To live on the edge, and not drift into relativism and nihilism. To live a life of pure difference and release identity.

Critical freedom is the radical freedom to change, to create our own values and meaning. And we do possess it. But what do we do with it?

For, in a sense, we are on our own now. We can live experience freed from thick external authority.

We either exercise our own critical freedom, or sink into nothingness:

Tomorrow, and tomorrow, and tomorrow
Creeps in this petty pace from day to day
To the last syllable of recorded time.
And all our yesterdays have lighted fools
The way to dusty death. Out, out, brief candle.
Life’s but a walking shadow, a poor player
That struts and frets his hour upon the stage,
And then is heard no more. It is a tale
Told by an idiot, full of sound and fury,
Signifying nothing. (MacBeth)

In a world in which we must create our own meaning, how do we prevent life becoming nothing more than a walking shadow?

Authority and Experience

In the structured societies of the past, the question of what to do with the time we have was surely not as daunting as it is today. Then, authority took precedence over experience.

Traditional beliefs and a structured environment sheltered most from the question of what to do with their lives, how to live out each day. Traditional mythologies informed the metaphysical, cosmological, social and psychological aspects of humanity.

Religion was the foundation of our views of who we are, what our place is in the universe, how we should interact with others in society and how to be fulfilled from within.

But with radical freedom, authority cannot take precedence over experience.

We must find our own way through the shattered remains: transcendent, mythological symbols that no longer provide meaning.

Creativity

Creativity must empower experience, or we very well might drift into nothingness. As any creative knows, this is a tall order to fill, and the risks are great.

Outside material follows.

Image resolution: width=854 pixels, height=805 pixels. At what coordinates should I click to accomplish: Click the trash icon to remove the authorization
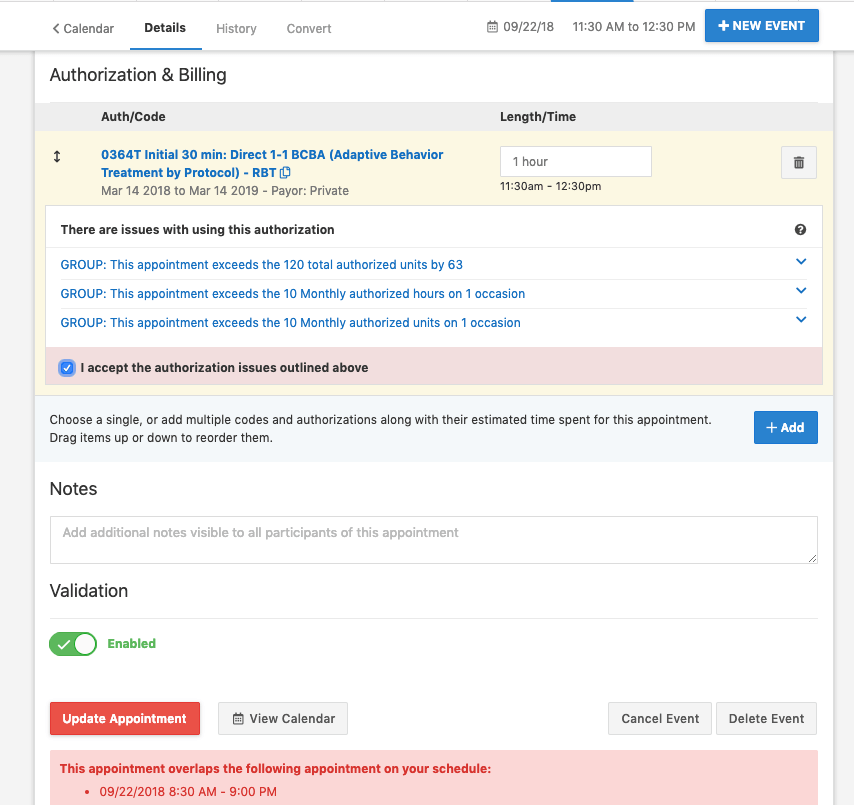point(798,161)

The challenge is to create new meaning and symbols, immanent to this world, that inspire and inform in relation to the metaphysical, cosmological, ethical and psychological.

In the absence of authoritarian religious belief, science, art and philosophy are the only means we have for conveying this meaning; for delivering symbols that inspire.

Creative acts in relation to these three areas of engagement are the modern means we have for informing and expressing radical freedom; for creating signposts along the pathless path that leads to the experience of being alive.

The creative symbols and signs we forge and carry with us energize us as we engage in all activities in life: whatever we care about deeply, whatever we are passionate about.

Creative symbols connect with empowerment and transformational desire as the source of life.

We can think of art as a source of meaning, a means of finding inspiration to act, a means of facilitating the flow of desire. So too, science and philosophy, provided they affirm life, spur us on to new vision, thought and action.

All three, done right, make us feel alive again and restore a quality of adventure in life. They are inspiration for the hero on a journey to find life and love; not objective truth, but the affirmation of creativity.

Science

The dawn of modern science, coinciding with the modern conception of the individual, provided this inspiration. No longer entangled in myths governing the metaphysical and social, the individual rose to center stage, empowered by science to make sense of life and the universe.

Science was, and still can be, an exploration and adventure. The leaders of the Enlightenment experienced aesthetic arrest via their discovery of a new understanding the mechanics of the universe. It was a crucial moment of adventure for the hero.

But over time, science became authority.

Our faith in deterministic mechanics transformed into objective truth. Experience once again took a back seat to authority. Science became the final forum for the metaphysical, the cosmological, the social and the psychological.

Science became transcendent, the scientific method sacrosanct.

Cervantes, in his tale of the man from La Mancha, Don Quixote, warned us of the dangers associated with the end of adventure, as it gave way to determinism:

“Destiny guides our fortunes more favorably than we could have expected. Look there, Sancho Panza, my friend, and see those thirty or so wild giants, with whom I intend to do battle and kill each and all of them…”
“What giants?” Asked Sancho Panza.
“The ones you can see over there,” answered his master, “with the huge arms, some of which are very nearly two leagues long.”
“Now look, your grace,” said Sancho, “what you see over there aren’t giants, but windmills, and what seems to be arms are just their sails, that go around in the wind and turn the millstone.”
“Obviously,” replied Don Quixote, “you don’t know much about adventures.”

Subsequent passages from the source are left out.